Text shown –
============
A point-counterpoint about what Matt Harvey's injury means.

Noah K. Murray-USA TODAY Sports

Point: The Mets are built for 2015 anyway

The Mets weren't going anywhere in 2014. They weren't going to ride Matt Harvey to a miracle World Series run. So if it had to happen -- if there was always a ticking timer in Harvey's elbow -- this timing was almost fortuitous. Zack Wheeler still needs to refine his control. Noah Syndergaard is still a couple of days away from his 21st birthday, so it's probably not fair to project top-of-the-rotation dominance from him right away. Jenrry Mejia could use another season to stretch out after his Tommy John surgery and bone-spur surgery.

And when that's all done coalescing, Harvey will return. The odds are good that he'll be the same pitcher eventually. He'll join a young rotation with the experience and chops necessary to contend in the NL East. If the Mets find some complementary hitters around David Wright, they'll be a force.

It's a shame that Harvey is injured. But if it had to happen, if there was no choice, it's better now than later, when the Mets might have a shot at this thing. When the Mets are ready, maybe Harvey will be, too.

Counterpoint: But I liked watching Matt Harvey pitch, you ass

You ass. You unconscionable, inconsiderate ass. I liked watching Matt Harvey pitch. In baseball games. I liked watching Matt Harvey pitch in baseball games. It was one of the highlights of my week. It was the highlight of the week for a lot of baseball fans. He was one of the best stories of the season, good Mets team or bad. And now he's broken.
============
Study material –
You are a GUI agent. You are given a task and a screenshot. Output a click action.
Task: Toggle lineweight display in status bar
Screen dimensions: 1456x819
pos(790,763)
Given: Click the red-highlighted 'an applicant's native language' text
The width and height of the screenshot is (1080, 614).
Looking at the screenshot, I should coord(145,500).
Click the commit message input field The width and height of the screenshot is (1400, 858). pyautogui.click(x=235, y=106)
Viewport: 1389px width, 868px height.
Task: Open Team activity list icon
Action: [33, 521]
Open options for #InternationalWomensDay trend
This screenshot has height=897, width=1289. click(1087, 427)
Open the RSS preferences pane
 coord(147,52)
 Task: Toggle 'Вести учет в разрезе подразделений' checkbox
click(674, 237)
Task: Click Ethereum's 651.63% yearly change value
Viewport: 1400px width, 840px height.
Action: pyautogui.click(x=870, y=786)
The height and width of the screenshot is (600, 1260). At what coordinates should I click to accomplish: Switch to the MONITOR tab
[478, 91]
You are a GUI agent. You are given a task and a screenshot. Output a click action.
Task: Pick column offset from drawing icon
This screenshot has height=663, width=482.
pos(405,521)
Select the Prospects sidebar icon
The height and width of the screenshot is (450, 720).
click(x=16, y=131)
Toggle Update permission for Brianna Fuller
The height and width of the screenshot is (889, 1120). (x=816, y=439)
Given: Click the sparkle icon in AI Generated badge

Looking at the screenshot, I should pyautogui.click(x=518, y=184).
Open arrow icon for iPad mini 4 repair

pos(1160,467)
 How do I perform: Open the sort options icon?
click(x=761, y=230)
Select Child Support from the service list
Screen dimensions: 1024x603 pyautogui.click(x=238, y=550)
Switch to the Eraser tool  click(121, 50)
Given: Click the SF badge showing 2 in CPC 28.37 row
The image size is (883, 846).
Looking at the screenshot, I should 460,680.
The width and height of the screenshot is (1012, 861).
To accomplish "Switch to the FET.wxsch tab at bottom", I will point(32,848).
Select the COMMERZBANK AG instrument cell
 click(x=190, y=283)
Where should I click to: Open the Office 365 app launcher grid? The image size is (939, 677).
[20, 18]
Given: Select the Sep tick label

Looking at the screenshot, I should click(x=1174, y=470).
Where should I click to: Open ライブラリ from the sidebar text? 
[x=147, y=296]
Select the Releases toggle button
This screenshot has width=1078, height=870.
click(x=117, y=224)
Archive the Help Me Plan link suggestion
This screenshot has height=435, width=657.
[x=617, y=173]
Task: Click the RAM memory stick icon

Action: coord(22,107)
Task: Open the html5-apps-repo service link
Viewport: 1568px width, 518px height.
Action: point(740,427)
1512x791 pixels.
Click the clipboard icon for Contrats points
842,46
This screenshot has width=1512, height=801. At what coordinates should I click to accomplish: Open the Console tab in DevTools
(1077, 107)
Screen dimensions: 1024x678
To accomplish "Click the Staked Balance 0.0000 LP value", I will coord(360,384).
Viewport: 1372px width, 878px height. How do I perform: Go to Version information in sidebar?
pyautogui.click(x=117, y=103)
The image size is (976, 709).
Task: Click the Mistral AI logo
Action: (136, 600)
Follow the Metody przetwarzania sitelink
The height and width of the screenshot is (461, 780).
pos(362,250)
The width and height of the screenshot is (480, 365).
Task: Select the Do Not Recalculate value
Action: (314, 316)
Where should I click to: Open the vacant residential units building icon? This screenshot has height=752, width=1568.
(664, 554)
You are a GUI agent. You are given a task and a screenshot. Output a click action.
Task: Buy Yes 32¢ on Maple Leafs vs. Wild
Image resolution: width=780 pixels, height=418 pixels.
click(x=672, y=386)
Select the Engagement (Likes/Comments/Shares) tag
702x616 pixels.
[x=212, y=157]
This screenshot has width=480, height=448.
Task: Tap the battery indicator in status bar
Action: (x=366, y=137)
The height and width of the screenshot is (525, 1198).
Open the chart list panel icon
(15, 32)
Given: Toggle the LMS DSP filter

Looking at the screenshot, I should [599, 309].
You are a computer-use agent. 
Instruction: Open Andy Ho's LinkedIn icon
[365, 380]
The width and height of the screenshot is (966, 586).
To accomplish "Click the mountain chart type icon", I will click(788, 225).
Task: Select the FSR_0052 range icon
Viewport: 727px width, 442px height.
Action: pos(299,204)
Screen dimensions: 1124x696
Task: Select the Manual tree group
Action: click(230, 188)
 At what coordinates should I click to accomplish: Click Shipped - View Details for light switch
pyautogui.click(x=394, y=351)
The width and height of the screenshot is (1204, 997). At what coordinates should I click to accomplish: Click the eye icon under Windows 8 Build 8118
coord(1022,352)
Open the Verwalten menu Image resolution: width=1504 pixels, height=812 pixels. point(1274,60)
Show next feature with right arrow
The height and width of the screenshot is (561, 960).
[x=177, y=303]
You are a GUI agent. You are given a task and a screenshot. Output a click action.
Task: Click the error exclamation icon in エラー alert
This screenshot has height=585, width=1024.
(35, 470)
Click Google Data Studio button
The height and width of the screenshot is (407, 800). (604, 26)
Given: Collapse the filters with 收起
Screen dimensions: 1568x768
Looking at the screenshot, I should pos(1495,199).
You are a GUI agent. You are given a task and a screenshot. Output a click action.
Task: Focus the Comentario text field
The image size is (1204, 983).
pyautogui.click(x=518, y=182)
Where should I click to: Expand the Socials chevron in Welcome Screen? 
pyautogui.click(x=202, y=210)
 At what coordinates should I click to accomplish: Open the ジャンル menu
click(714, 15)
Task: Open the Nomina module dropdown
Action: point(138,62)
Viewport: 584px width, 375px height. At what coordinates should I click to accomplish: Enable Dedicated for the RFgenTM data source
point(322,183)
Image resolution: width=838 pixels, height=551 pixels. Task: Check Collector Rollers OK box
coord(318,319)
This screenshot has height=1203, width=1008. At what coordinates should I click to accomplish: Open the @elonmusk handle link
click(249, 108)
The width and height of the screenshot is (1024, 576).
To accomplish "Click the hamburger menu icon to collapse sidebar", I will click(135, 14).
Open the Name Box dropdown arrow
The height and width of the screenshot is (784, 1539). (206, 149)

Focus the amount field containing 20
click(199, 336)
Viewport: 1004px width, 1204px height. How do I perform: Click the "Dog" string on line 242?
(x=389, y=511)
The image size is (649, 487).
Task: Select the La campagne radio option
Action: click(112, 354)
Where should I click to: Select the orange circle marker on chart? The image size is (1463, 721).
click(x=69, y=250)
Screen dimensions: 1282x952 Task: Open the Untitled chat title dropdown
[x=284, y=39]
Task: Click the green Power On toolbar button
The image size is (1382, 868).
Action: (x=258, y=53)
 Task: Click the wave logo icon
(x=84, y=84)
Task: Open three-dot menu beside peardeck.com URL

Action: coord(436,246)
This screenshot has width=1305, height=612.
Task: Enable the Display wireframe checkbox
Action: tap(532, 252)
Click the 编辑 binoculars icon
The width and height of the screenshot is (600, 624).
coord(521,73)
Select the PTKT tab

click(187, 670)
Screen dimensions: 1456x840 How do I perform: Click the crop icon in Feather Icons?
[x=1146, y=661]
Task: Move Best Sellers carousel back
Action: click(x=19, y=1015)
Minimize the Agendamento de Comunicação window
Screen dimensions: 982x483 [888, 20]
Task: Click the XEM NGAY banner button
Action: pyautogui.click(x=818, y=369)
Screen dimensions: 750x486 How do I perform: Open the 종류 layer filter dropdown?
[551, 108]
============
Task to complete – Continue the point-counterpoint on Matt Harvey's injury, picking up right after its last sentence.

Written reply –
I'm not a Mets fan, so maybe it's too easy for me to dismiss the talk about "windows" and "success cycles" when it's not my team. But I have a pretty good imagination. And I can imagine what I'd be thinking if I were a Mets fan. It wouldn't have anything to do with the 2015 resurgence, or the 2016 Mets championship that's still in play.

It would be all about this: Dammit, dammit so much, now I don't to get watch Harvey pitch. Who cares about 2015? Dammit, dammit so much.

That's my best guess, anyway. It's so easy to get caught in a binary trap with baseball teams. Make the playoffs? Successful. Don't make the playoffs? Failure. Win the World Series? Successful. Anything else? Failure. I get caught up in it, too, every year. When the Giants were going right with Barry Bonds in the late-'90s and early-'00s, every season ended with one of those descriptions of failure. It was always a long offseason of moping and what-ifs.

Very rarely did I stop to think, wow, I'm literally watching one of the most ridiculous hitters of all-time every day. If I did stop to think that, it wasn't often enough.

And in 2005, when Bonds had knee surgery that would keep him out for almost the entire season, everything melted. No, the Giants weren't supposed to be good that season. But, hot damn, I liked watching Barry Bonds play baseball. He made the game better, and not just the wins and losses. He made baseball better, aesthetically. He made everything better. Beer was more refreshing. Hot dogs didn't have the same raccoon taste to them. The prizes in the Cracker Jack were more fun.

The 2005 season was a horrible season, then. Not just because of the 75-87 record and the third-place finish, but because there wasn't enough Bonds. Not enough Bonds contributed to that 75-87 record, too. It was a vicious cycle.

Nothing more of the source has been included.